Немцы, поставив на его должность Тимофея Качуру, провели ответную операцию, но отряд сменил место стоянки. Несколько сот полицаев, комендантская рота, специальная команда двое суток прочёсывали местность. Отряд сумел раствориться в гуще леса, обширных болот, ещё не просохших после половодья, и временно затаился.
В кольцо окружения угодила группа разведчиков. Четверо бойцов вели бой, пока не кончились патроны. На предложения сдаться отвечали прицельными выстрелами, а затем двое уцелевших бойцов подорвали себя гранатой. Обозлённые потерями в этом коротком ожесточённом бою, немцы сожгли ближайшую деревню и расстреляли более ста её жителей.
Уничтожение начальника вяземской полиции, на котором было достаточно крови, вызвало оживление среди людей. Не так и сильна эта власть, если сам Гуженко, охраняемый целой толпой приспешников, подох в собственном дворе, а тело его в исподнем белье полдня валялось возле дома.
Следующей целью для Авдеева стал глава районной управы Бронников, враг не менее опасный, чем Гуженко. Если Савва, по сути, был ищейкой и безжалостным палачом, убивавшим любого подозреваемого в связях с отрядом НКВД или партизанами, то с Антоном Леонидовичем Бронниковым дело обстояло сложнее.
Бывший исполкомовский работник, перешедший осенью сорок первого года на сторону новой власти, никого лично не трогал. Действовал обдуманно, через подставных лиц и помощников. Хорошо зная район, местных активистов, он начал свою деятельность с того, что помог оккупационным властям вычислить и уничтожить подпольную организацию и партизанский отряд, возглавляемый директором вяземской школы.

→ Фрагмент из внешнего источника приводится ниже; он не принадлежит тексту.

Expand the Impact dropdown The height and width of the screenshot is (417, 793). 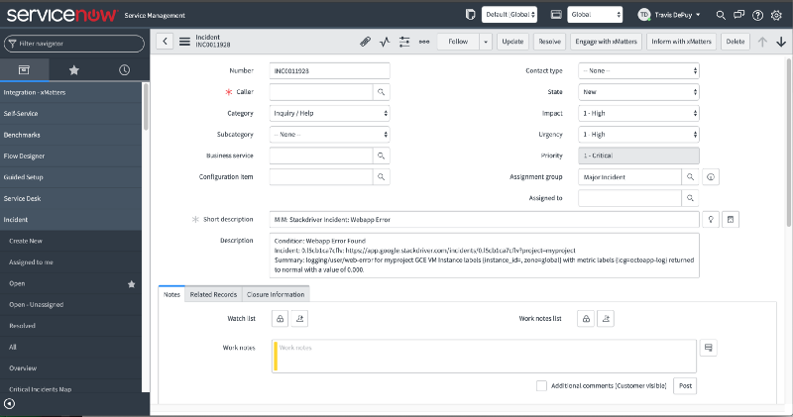coord(638,113)
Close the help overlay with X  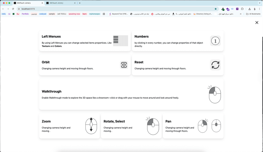pyautogui.click(x=257, y=23)
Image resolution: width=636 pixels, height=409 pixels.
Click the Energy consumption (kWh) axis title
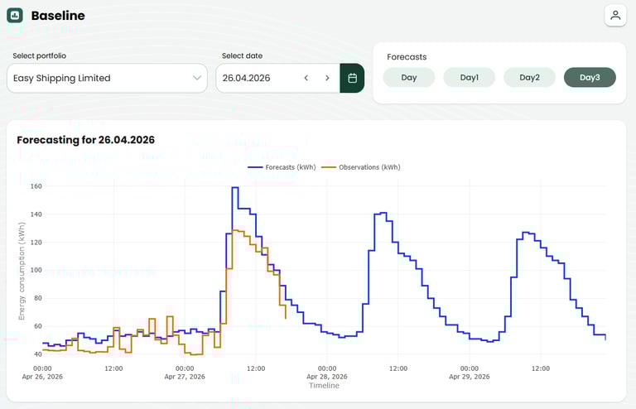coord(22,270)
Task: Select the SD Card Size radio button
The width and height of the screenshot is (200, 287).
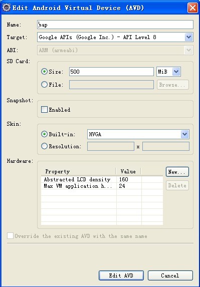Action: pyautogui.click(x=45, y=72)
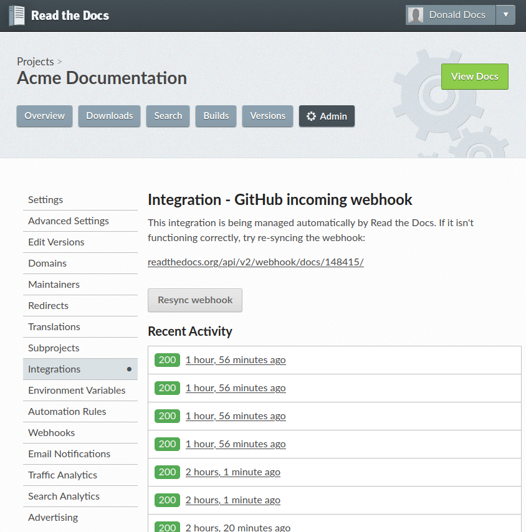Image resolution: width=526 pixels, height=532 pixels.
Task: Open Environment Variables settings
Action: (x=77, y=390)

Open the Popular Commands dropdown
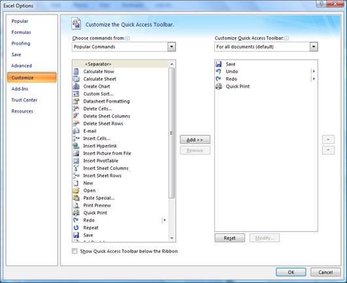click(x=171, y=46)
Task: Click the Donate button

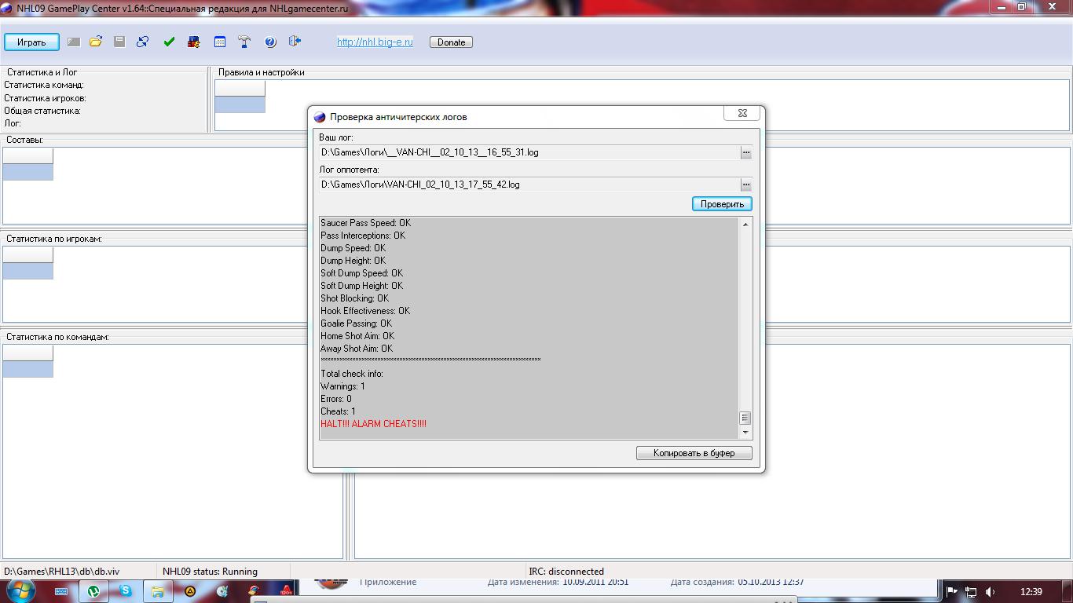Action: tap(451, 42)
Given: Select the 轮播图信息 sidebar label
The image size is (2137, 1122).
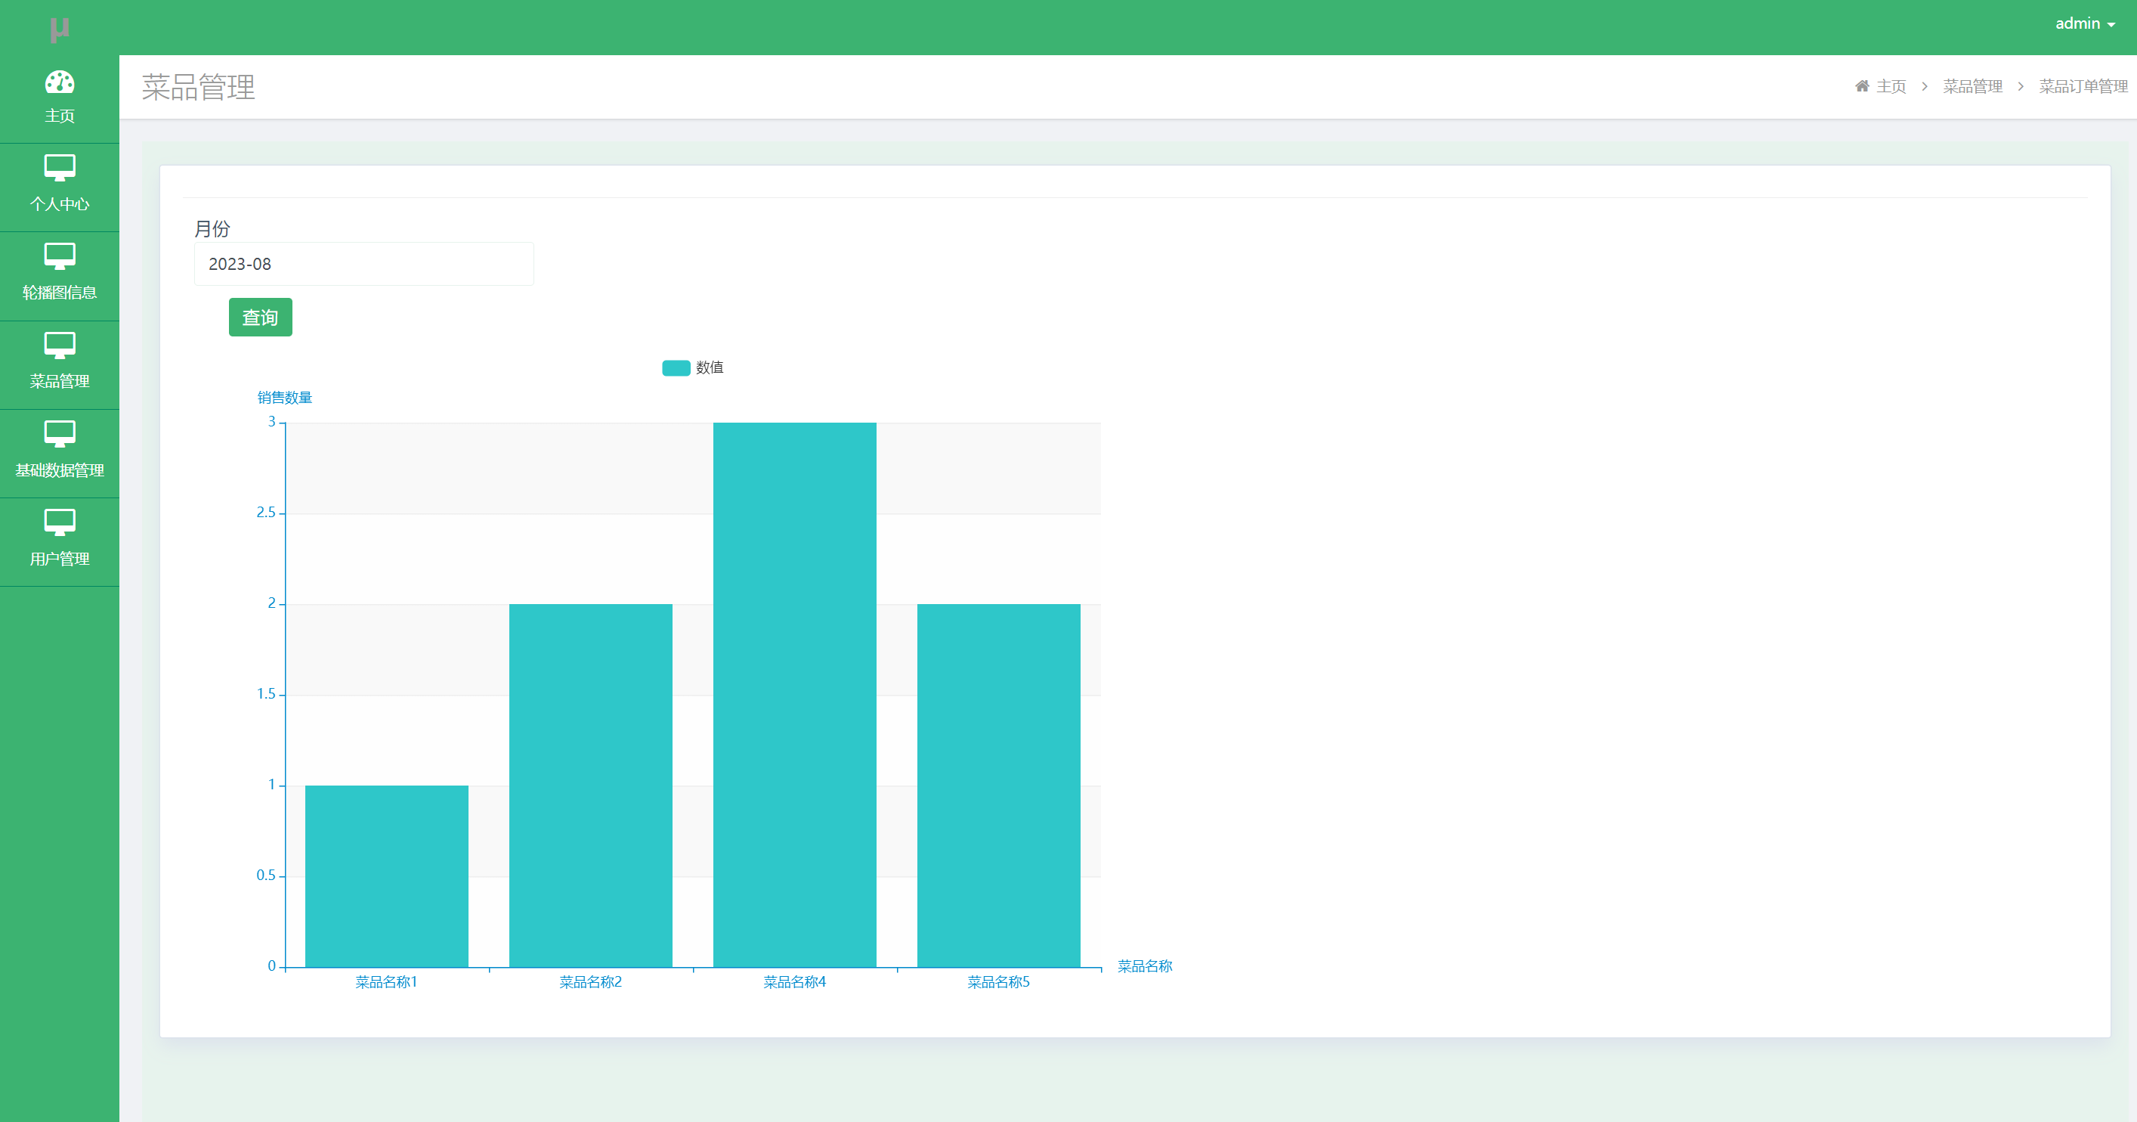Looking at the screenshot, I should pyautogui.click(x=59, y=293).
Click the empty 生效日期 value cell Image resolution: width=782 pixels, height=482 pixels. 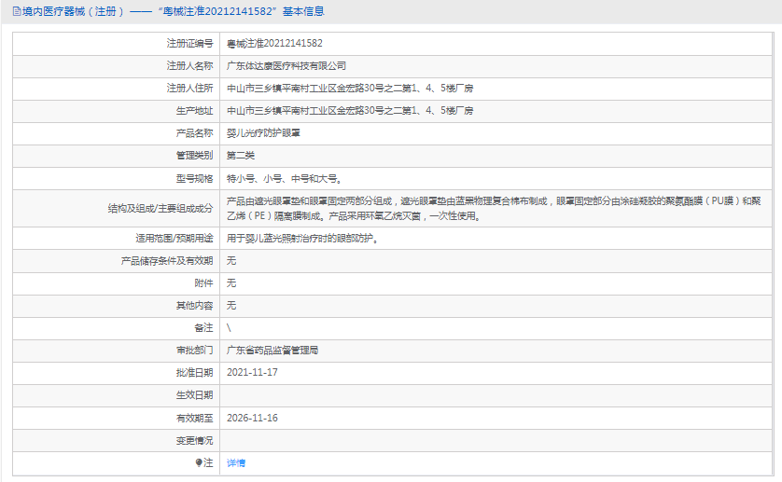[495, 395]
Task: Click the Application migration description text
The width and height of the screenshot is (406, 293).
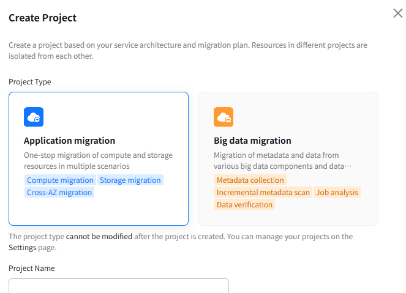Action: [98, 161]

Бронников не торопился выкладывать новым хозяевам всё, что знал. Со стороны он выглядел интеллигентным представителем нового класса, ненавидевшим коммунистов, евреев и с сочувствием относившимся к простым людям.
С его помощью комендатура имела информацию о подпольщиках, оставленных в районе, коммунистах, наверняка связанных с партизанами и позже – с разведывательно-диверсионным отрядом «Застава». Осенью сорок второго года на станции, примыкающей к райцентру, в связи с неисправностью путей скопилось более десятка немецких воинских эшелонов.
Авиация Брянского фронта очень вовремя нанесла бомбовый удар, в результате которого сгорело большое количество техники, были убиты и покалечены несколько сот солдат и офицеров. Стало ясно, что к передаче информации причастны подпольщики.
Районная подпольная организация была выявлена и уничтожена с помощью Бронникова в сентябре-октябре сорок первого года. С местным отделением гестапо связался Антон Бронников и сообщил о новой подпольной организации, возникшей при содействии отряда НКВД «Застава».
– Что же вы раньше молчали? – выговаривали гестаповцы главе районной управы.
– Думаете, так просто было вычислить это новое змеиное гнездо? – парировал Бронников, одетый в полувоенный коричневый костюм со свастикой на галстуке. – За каждым моим шагом следят, уже совершили два покушения.
Антон Леонидович сочинял. Он был слишком осторожен, занимаясь в основном административной и хозяйственной деятельностью. Но это не помешало ему вычислить молодёжную подпольную организацию и продиктовать гестаповцам список фамилий.
После пыток руководители подполья были повешены на площади перед бывшим райкомом партии, а остальные подпольщики и несколько десятков заложников расстреляны в песчаном карьере.
Два-три человека, не выдержавших пыток, дали подписку о сотрудничестве и были выпущены на свободу. Гестапо с помощью Бронникова ткало свою собственную сеть информаторов.
Командир отряда Журавлёв, его заместитель Кондратьев, особист Авдеев и лейтенант Мальцев обсудили разработанный план ликвидации Бронникова. Глава районной управы был осторожным и расчётливым человеком. Выезжая за пределы райцентра, он, как правило, посещал ближние населённые пункты, иногда бывал в Вязниках, но всегда соблюдал осторожность.
Немцы выделили Бронникову легковой автомобиль «ГАЗ-М1», в котором он разъезжал в сопровождении телохранителя и часто брал с собой семнадцатилетнего сына, также работавшего в управе. Но это только в пределах районного городка. Когда выезжал в сёла, Бронникова сопровождала полуторка, где сидели семь-восемь полицаев, одетых в новые мундиры с белыми повязками на рукавах.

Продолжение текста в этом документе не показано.